March 25, 2011

The Indian retail sector revolution


Over the past decade, the Indian retail sector has proven to be the fastest growing industry. It has been characterized by being largely unorganized and highly under-exploited. However, due to the changing preferences of the urban Indian, organized retail has come into picture.
More than 90% of the retail sector consists of grocery stores, medical shops, and paan shops. They are mostly family run businesses. Despite its large presence it has not been able to cater the demands of the growing middle class. This has led to a shift towards organized sector in urban areas. Some of the key players in the organized sector are -AV Birla Group (more, Allen Solly, et al), Tata Group (Trent and Westside), Reliance (Fresh, Digitals, Trends, etc.), and Pantaloons (Big Bazaar and Central). Even then they represent only 2% of the total market.
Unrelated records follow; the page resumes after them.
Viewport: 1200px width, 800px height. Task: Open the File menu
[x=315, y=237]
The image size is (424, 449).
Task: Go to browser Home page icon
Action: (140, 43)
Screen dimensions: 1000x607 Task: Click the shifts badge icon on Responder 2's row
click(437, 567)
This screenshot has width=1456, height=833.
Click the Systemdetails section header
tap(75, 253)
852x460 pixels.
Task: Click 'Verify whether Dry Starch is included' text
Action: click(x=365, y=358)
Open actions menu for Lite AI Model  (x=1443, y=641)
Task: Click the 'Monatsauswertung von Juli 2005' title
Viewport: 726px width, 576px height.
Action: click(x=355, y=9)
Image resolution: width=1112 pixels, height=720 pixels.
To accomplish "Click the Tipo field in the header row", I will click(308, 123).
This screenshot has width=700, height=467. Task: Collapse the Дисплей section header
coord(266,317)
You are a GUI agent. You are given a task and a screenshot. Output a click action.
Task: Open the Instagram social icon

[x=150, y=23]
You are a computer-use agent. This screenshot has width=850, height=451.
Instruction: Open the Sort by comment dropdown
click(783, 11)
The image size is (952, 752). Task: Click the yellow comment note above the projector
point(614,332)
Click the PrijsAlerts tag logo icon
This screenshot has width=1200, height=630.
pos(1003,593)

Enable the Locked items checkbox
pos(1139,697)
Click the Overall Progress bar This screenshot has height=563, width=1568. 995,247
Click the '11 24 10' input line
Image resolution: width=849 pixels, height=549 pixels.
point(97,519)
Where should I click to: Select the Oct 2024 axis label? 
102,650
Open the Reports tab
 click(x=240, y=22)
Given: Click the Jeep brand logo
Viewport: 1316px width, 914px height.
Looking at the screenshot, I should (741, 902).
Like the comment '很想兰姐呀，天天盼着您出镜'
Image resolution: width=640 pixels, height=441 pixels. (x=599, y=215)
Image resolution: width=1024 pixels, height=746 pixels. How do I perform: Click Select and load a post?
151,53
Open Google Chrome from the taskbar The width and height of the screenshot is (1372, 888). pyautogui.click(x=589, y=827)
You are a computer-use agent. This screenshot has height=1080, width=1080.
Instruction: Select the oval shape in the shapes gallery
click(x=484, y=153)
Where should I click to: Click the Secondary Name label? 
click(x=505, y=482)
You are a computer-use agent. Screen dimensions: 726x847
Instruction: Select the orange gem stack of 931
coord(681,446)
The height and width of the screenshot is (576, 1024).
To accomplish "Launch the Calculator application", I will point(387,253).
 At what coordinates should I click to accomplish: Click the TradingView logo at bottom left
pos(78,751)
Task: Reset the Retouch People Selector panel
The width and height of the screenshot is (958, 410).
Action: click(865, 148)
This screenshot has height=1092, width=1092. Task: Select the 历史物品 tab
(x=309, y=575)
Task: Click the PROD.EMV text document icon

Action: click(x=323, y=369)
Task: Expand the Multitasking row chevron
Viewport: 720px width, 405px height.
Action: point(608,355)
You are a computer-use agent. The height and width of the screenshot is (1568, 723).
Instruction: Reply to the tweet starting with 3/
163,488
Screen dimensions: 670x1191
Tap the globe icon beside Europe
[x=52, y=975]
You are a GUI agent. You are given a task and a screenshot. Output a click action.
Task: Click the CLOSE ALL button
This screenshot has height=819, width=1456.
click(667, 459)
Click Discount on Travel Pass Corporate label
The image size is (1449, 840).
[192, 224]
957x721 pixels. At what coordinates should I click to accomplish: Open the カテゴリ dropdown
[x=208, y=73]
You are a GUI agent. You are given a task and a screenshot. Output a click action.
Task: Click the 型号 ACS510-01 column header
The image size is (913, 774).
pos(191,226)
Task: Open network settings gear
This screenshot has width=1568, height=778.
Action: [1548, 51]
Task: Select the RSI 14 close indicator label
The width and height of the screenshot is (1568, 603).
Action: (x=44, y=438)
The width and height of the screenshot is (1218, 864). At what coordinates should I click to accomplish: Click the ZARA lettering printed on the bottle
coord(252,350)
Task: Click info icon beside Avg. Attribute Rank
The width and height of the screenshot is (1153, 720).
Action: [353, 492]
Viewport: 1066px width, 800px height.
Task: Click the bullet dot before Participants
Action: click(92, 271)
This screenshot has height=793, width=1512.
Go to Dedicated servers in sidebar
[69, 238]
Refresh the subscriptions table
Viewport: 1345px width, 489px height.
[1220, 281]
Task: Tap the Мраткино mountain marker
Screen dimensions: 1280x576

The growth of organized sector may bring better services to the consumers. It will definitely create new employment opportunities and lead to infrastructure development. It can convert an area into a tourist destination and in turn boost the local economy.
The global economic slump had its effects on this sector too. All the big players had to slow and postpone their expansion plans. Subhiksha and Vishal Retail needed liquidity injection to bail them out of bankruptcy. As the economy started showing signs of recovery, a bit of confidence was restored.
The sector has attracted foreign players like Wal-Mart and Tesco. Taking this as an opportunity the government recently increased the FDI to 51%. But before its implementation we should perform an impact analysis on Indian SMEs. We should first give chance to Indian players to restructure themselves and then invite outsiders.